Sometimes they will install them, so when you open the inside door, the storm then swings from the opposite side.


----------



## joecaption (Nov 30, 2011)

New door and sell the old one on Craigs list, or deal with it looking poopy.


----------



## gregzoll (Dec 25, 2006)

joecaption said:


> New door and sell the old one on Craigs list, or deal with it looking poopy.


If the OP was in my area, and it is a 36" Right Swing beige, Full view, with sliding half hidden screen, I would say send it my way. Our Larson is showing a couple of cracks in the outer skin, that is too late for them to cover, since it is about 5 years old now.

The next one I am going with, will have a Metal skin vs Plastic PVC, due to they crack after three years from direct sun exposure.


----------



## joecaption (Nov 30, 2011)

You'll find over time the metal ones leak and the partical board inside expands.


----------



## gregzoll (Dec 25, 2006)

joecaption said:


> You'll find over time the metal ones leak and the partical board inside expands.


That is one thing we have been lucky about the PVC skinned one we have has not done. I do not think that anything has gotten behind the skin, due to I have not noticed any swelling around the diagonal crack from the bottom left corner of the window, to the edge where the bottom section at the trim molding on the face is.

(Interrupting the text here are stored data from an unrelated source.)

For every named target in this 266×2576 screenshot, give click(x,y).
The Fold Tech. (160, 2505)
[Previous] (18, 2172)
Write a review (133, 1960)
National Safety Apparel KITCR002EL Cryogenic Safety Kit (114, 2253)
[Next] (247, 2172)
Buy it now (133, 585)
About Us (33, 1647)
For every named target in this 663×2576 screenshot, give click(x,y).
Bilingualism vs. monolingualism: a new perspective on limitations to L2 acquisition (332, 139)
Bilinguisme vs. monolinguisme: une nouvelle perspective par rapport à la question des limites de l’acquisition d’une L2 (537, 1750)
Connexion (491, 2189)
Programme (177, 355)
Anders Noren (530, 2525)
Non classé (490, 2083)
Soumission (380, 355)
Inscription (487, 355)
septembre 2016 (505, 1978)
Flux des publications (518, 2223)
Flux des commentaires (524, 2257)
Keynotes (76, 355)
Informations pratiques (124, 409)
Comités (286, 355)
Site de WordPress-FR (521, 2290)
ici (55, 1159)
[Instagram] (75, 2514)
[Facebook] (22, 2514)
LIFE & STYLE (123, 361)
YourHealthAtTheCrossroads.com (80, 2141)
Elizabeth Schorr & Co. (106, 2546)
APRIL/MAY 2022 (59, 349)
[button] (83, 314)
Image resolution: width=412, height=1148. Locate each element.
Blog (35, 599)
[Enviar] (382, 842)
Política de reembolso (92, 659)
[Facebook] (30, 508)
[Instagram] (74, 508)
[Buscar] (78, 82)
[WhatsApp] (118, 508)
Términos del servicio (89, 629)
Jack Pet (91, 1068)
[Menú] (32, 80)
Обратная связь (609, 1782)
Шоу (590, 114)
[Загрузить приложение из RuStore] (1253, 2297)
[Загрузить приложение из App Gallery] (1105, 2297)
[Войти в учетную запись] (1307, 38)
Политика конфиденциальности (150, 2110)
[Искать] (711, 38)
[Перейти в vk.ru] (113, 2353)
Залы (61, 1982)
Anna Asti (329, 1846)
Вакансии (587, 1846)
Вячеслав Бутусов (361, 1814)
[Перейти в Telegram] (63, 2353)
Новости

The trim is starting to crack where the screws are. I can say one thing, anymore most products are only good for a max of five years, before they have to be replaced, like off the shelf storm doors from the big box. Even the stuff that is contractor grade anymore is not the best, since they are cheaping out on the lead & petroleum that they are putting into the plastic recipe.


----------



## kwikfishron (Mar 11, 2010)

gregzoll said:


> The problem is, you are going to not only have holes where the screws were on the old hinge side, but also where the handle was.


That's what the crown bolts are for "The Handle Holes".

I did that to one at my house and it looks just fine. 

Three little buttons (actually six) for just a few bucks. A whole lot cheaper than a new door and one less thing in the landfill.


----------



## gregzoll (Dec 25, 2006)

kwikfishron said:


> That's what the crown bolts are for "The Handle Holes".
> 
> I did that to one at my house and it looks just fine.
> 
> Three little buttons (actually six) for just a few bucks. A whole lot cheaper than a new door and one less thing in the landfill.


I personally think that the buttons look shoddy. As for going to the landfill, that is what Habitat stores are for, when you have building materials or even extra coax & a/v wiring. It is better to give to them, or even if the OP does not have one on the back, and the door back there is the same size, then relocate it to the back.


----------



## kwikfishron (Mar 11, 2010)

gregzoll said:


> I personally think that the buttons look shoddy. As for going to the landfill, that is what Habitat stores are for, when you have building materials or even extra coax & a/v wiring. It is better to give to them, or even if the OP does not have one on the back, and the door back there is the same size, then relocate it to the back.


OP asked if it could be done and the answer is yes and that's the easiest way to do it (sorry the buttons bother you). 

There are some in the world that still try to make do with what they already have, then there are others that will throw perfectly good things away because of a blemish.

I have no problem with the latter, my place has benefited greatly over the years from things my customers have told me to make disappear.

Btw, the closest Habitat Store is a 180 miles from my primary residence.


----------